La présidente du tribunal a désigné M. Deschamps, vice-président, pour statuer sur les demandes de référé.

Vu les autres pièces du dossier.

Vu :

- le code de l'entrée et du séjour des étrangers et du droit d'asile ;

- le code de justice administrative.

Considérant ce qui suit :

1. Aux termes de l'article L. 521-3 du code de justice administrative : " En cas d'urgence et sur simple requête qui sera recevable même en l'absence de décision administrative préalable, le juge des référés peut ordonner toutes autres mesures utiles sans faire obstacle à l'exécution d'aucune décision administrative ". Aux termes de l'article L. 522-3 du même code : " Lorsque la demande ne présente pas un caractère d'urgence ou lorsqu'il apparaît manifeste, au vu de la demande, que celle-ci ne relève pas de la compétence de la juridiction administrative, qu'elle est irrecevable ou qu'elle est mal fondée, le juge des référés peut

la rejeter par une ordonnance motivée sans qu'il y ait lieu d'appliquer les deux premiers alinéas de l'article L. 522-1 ".

2. Aux termes de l'article R. 432-1 du code de l'entrée et du séjour des étrangers et du droit d'asile : " Le silence gardé par l'administration sur les demandes de titres de séjour vaut décision implicite de rejet ", et l'article R. 432-2 de ce code énonce que " La décision implicite mentionnée à l'article R. 432-1 naît au terme d'un délai de quatre mois. ".
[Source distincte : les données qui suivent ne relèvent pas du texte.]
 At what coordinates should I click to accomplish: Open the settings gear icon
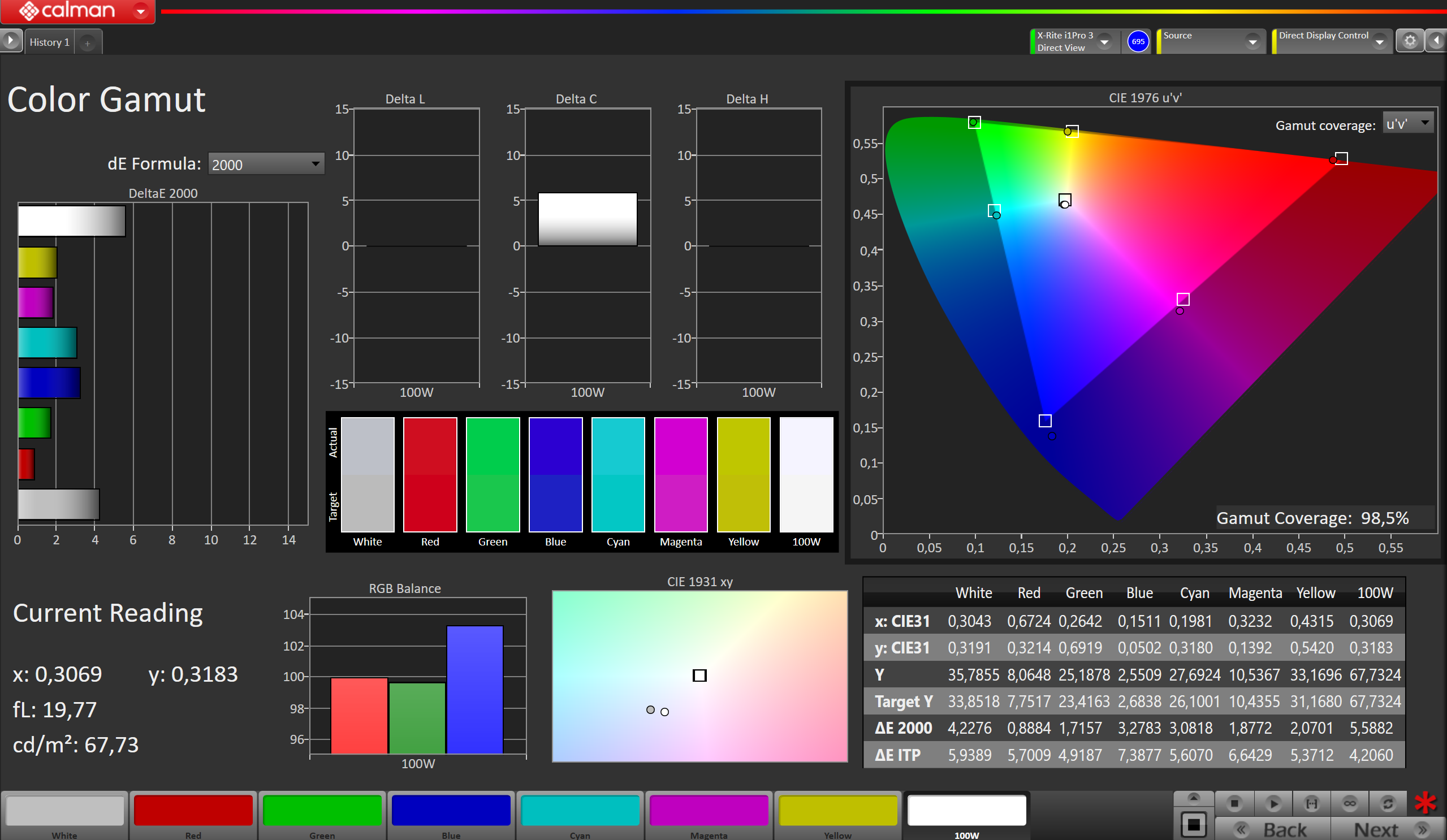pos(1410,41)
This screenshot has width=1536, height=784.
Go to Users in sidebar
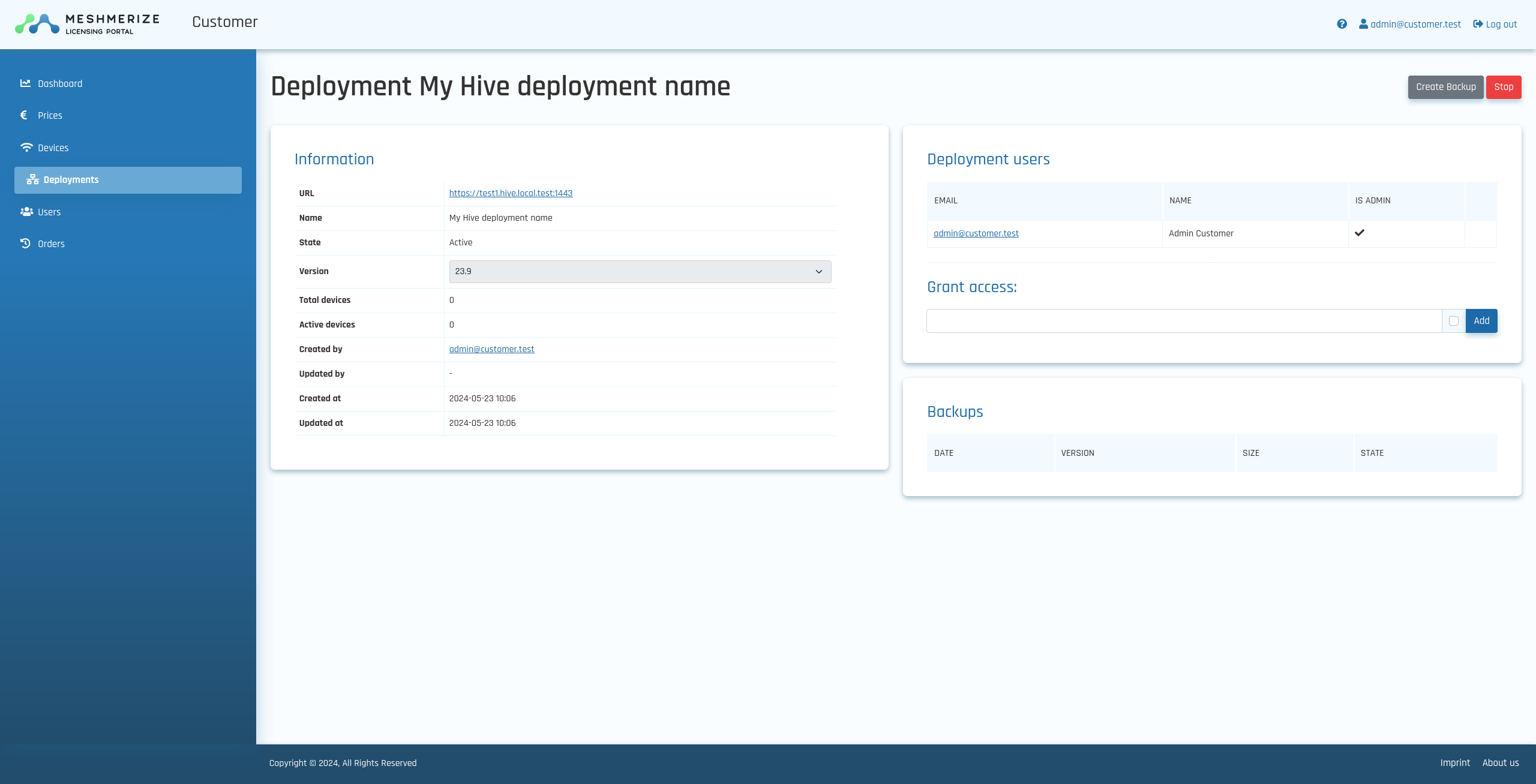click(49, 212)
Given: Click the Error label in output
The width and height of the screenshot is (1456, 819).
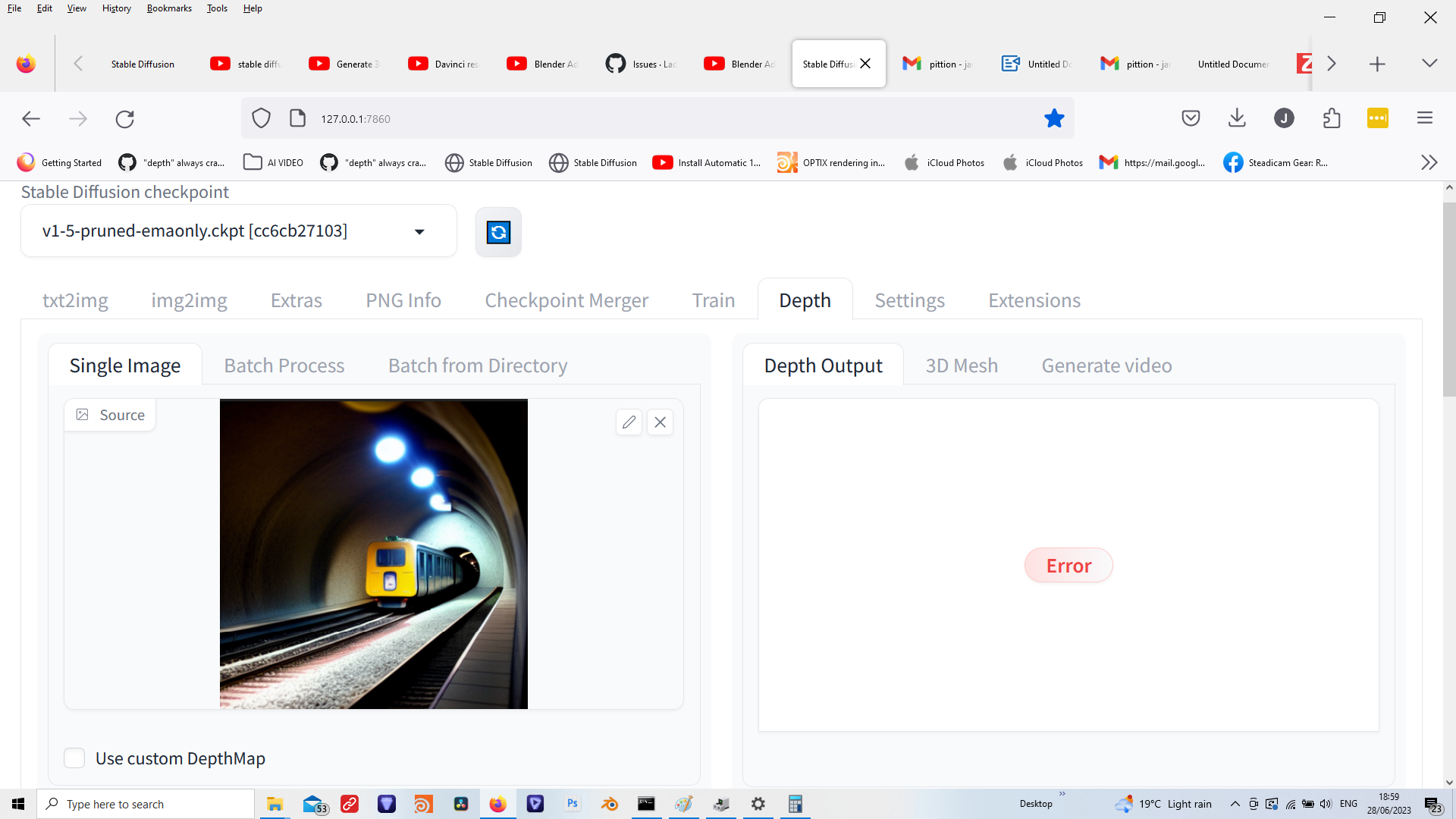Looking at the screenshot, I should [1068, 566].
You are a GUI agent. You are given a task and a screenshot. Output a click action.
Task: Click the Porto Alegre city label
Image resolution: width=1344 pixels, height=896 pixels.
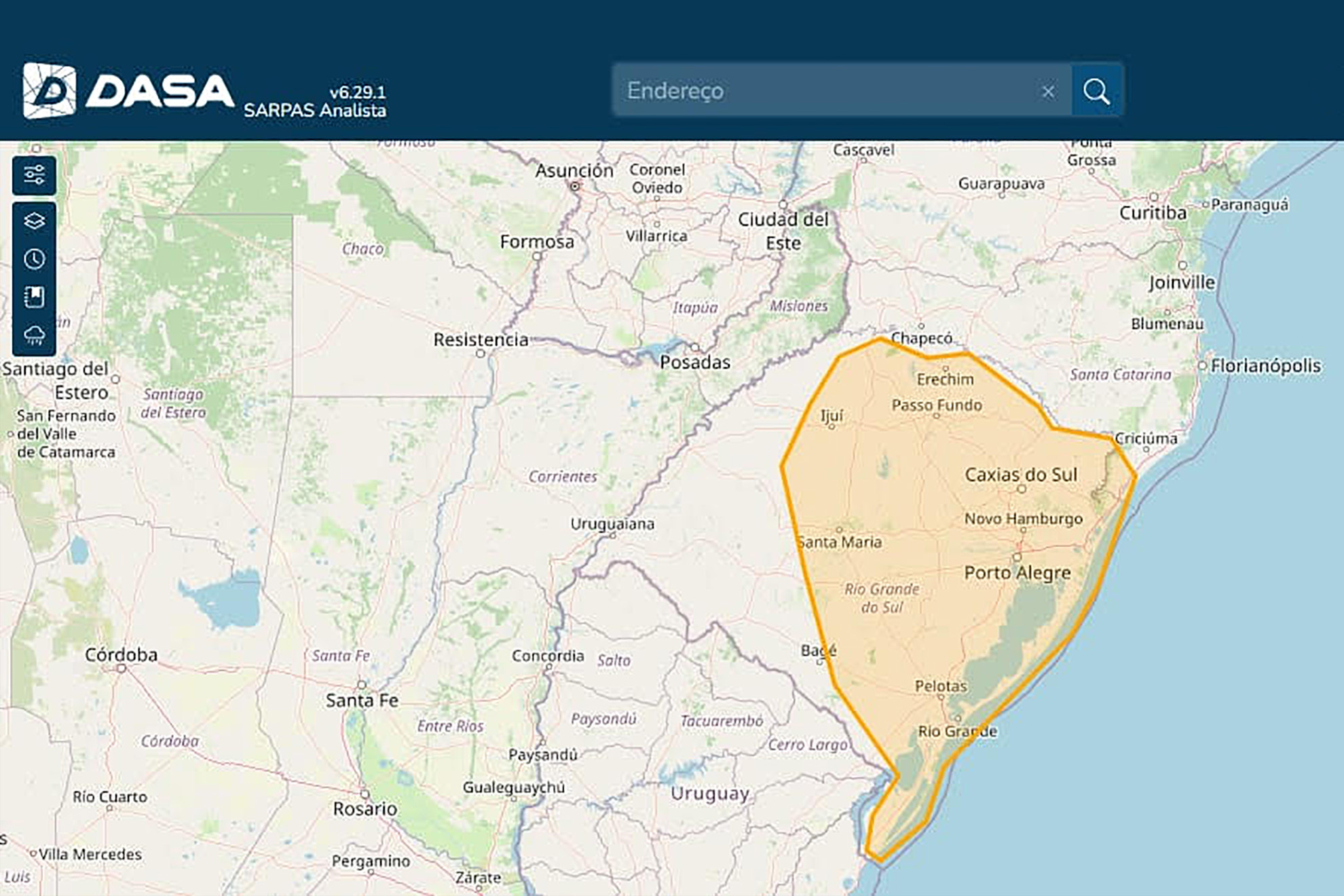[1017, 573]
3. Saisi sur le fondement de l'article L. 521-3 du code de justice administrative d'une demande qui n'est pas manifestement insusceptible de se rattacher à un litige relevant de la compétence du juge administratif, le juge des référés peut prescrire, à des fins conservatoires ou à titre provisoire, toutes mesures que l'urgence justifie, notamment sous forme d'injonctions adressées à l'administration, à la condition que ces mesures soient utiles et ne se heurtent à aucune contestation sérieuse. En raison du caractère subsidiaire du référé régi par l'article L. 521-3, le juge saisi sur ce fondement ne peut prescrire les mesures qui lui sont demandées lorsque leurs effets pourraient être obtenus par les procédures de référé régies par les articles

L. 521-1 et L. 521-2 de ce code. Enfin, il ne saurait faire obstacle à l'exécution d'une décision administrative, même celle refusant la mesure demandée, à moins qu'il ne s'agisse de prévenir un péril grave.

4. Il résulte de l'instruction que Mme A, ressortissante camerounaise

née le 31 octobre 1987, a saisi le préfet de l'Aube d'une demande titre de séjour reçue

le 23 décembre 2024. Par application des dispositions citées au point 2, une décision implicite de rejet de sa demande est née quatre mois après la réception de celle-ci, alors même

que les services de la préfecture ont indiqué à la requérante par un courriel du 19 juin 2025 que l'instruction de sa demande n'avait pas commencé. Le prononcé d'une injonction au préfet de l'Aube d'enregistrer cette demande, de procéder à son examen et d'en délivrer récépissé

à la requérante ferait obstacle à l'exécution de cette décision implicite. Par suite, les conclusions de la requête de Mme A présentées sur le fondement des dispositions précitées de l'article

L. 521-3 du code de justice administrative, manifestement mal fondées, et, par voie de conséquence, celles tendant au remboursement de frais exposés et non compris dans les dépens, doivent être rejetées par application des dispositions précitées de l'article L. 522-3 du même code.

O R D O N N E :

Article 1er : La requête de Mme A est rejetée.

Article 2 : La présente ordonnance sera notifiée à Mme B A.

Fait à Châlons-en-Champagne, le 8 juillet 2025.

Le juge des référés,

signé

A. DESCHAMPS

La République mande et ordonne à tous commissaires de justice à ce requis en ce qui concerne les voies de droit commun contre les parties privées de pourvoir à l'exécution de la présente décision.